Hochwertige Materialien. Mäntel zeichnen sich nicht allein durch ihr Cashmere-Material aus, sondern vermehrt auch durch Pelzkragen oder -innenleben; es wird viel Chinchilla, Nerz oder Wiesel verwendet. Gleiches sieht man nunmehr auch im Casualbereich.
Auch dort hat sowohl Spitzenverarbeitung als auch der Gebrauch von hochwertigen Materialien Einzug gehalten. Die Farbe Schwarz dominiert und macht den ohnehin aufwendigen Look durch sorgfältig eingearbeitete Funktionen und Ausstattungen noch edler. Superfeine Merinowolle und reines Cashmere sind hier mittlerweile selbstverständlich.
Intelligente Kleidung. Florenz ist nicht Pisa. Hier betreibt man andere Studien. So macht denn die "intelligente Kleidung" weitere Fortschritte: wetterfeste Jacken, die flecken-, wasser- und windabweisend und zugleich atmungsaktiv sind. Bei Zegna gibt es einen superleichten Nylonblouson zum Joggen mit iPod-Ausstattung, Tastatur am Ärmel und Stereo-System: Bei Anruf wird die Musik leiser und bei Zuruf wählt das in einer Spezialtasche ruhende Handy automatisch die eingegebene Nummer. Weitere Neuheiten: ein Teflon-Mantel, der Regen-, Schnee- und Wasser abstoßend ist oder Hosen, die vollkommen wasserundurchlässig sind.
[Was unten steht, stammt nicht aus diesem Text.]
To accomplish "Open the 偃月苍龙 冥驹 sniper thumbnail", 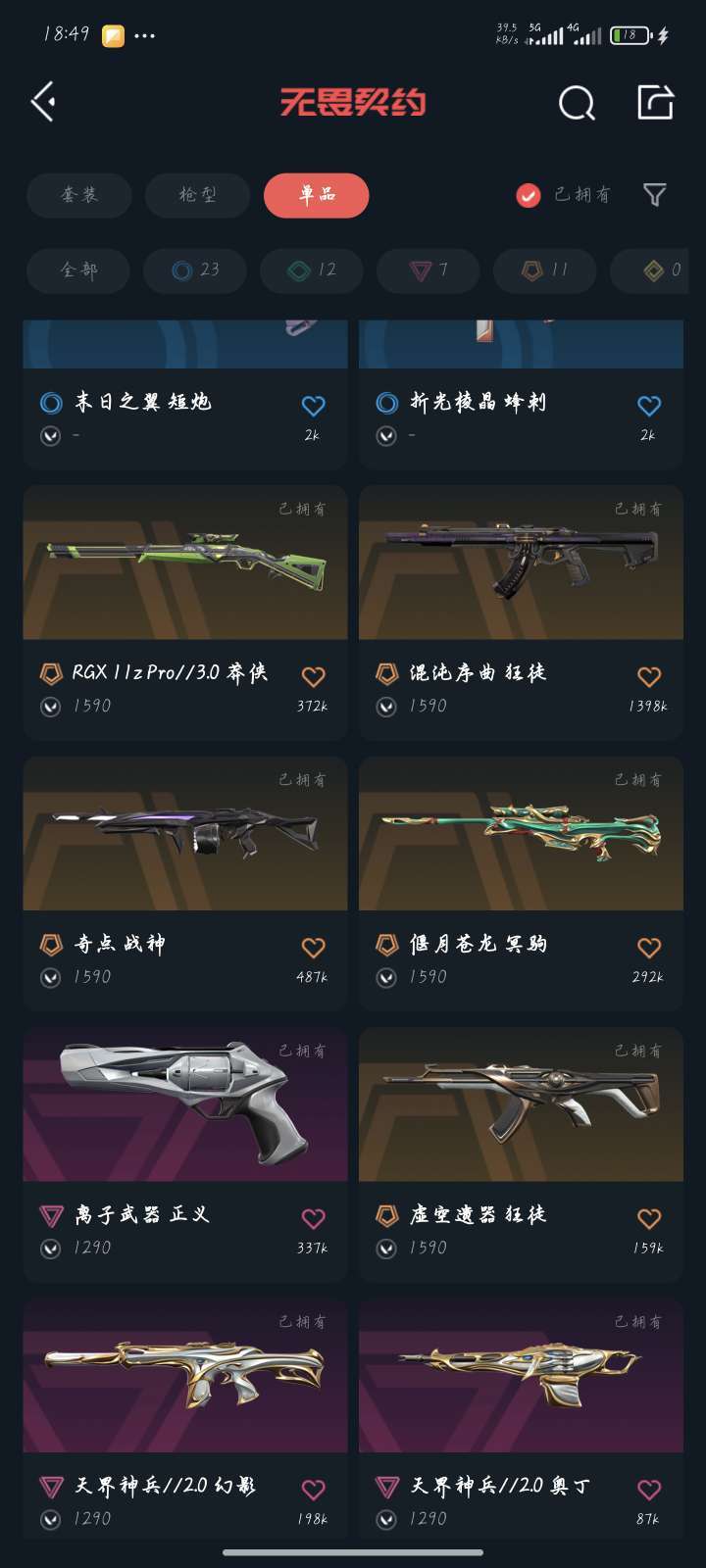I will (521, 834).
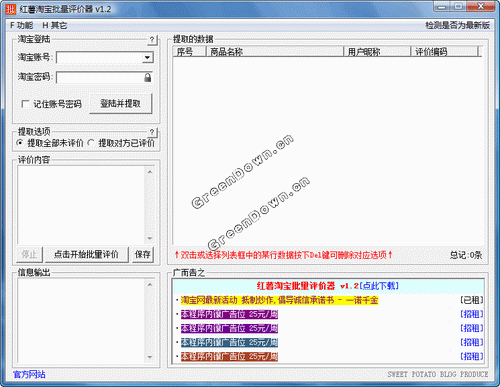Open the F 功能 menu
Viewport: 500px width, 387px height.
(x=21, y=25)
Selbst die Jeans weisen dunkle Töne auf. Joop! spricht von einem veredelten Punk-Look. Bemerkenswert war die Präsentation des bekannten Jeansherstellers GAS. Da war kein Denimblau zu sehen, weder bei den Herren- noch bei den Damenmodellen. Die Kollektion zeigte sich in lässiger Klassik, vornehmlich in Grautönen. Und das Auffälligste waren Smokingjacketts, teilweise sogar mit Tresse an den Seitennähten der Hosen. Eine Reverenz an den eleganten Trend.
"Good times - bad clothing, bad times - good clothing" heißt eine Standard-Formel in der Modebranche. Folgte man ihr, so stünden wir vor einer wenig erfreulichen Periode, denn die Eleganz zieht an. Vielleicht sollte man aber diesen Spruch "entspannt" abwandeln: schlechte Zeiten für schlechte Kleidung!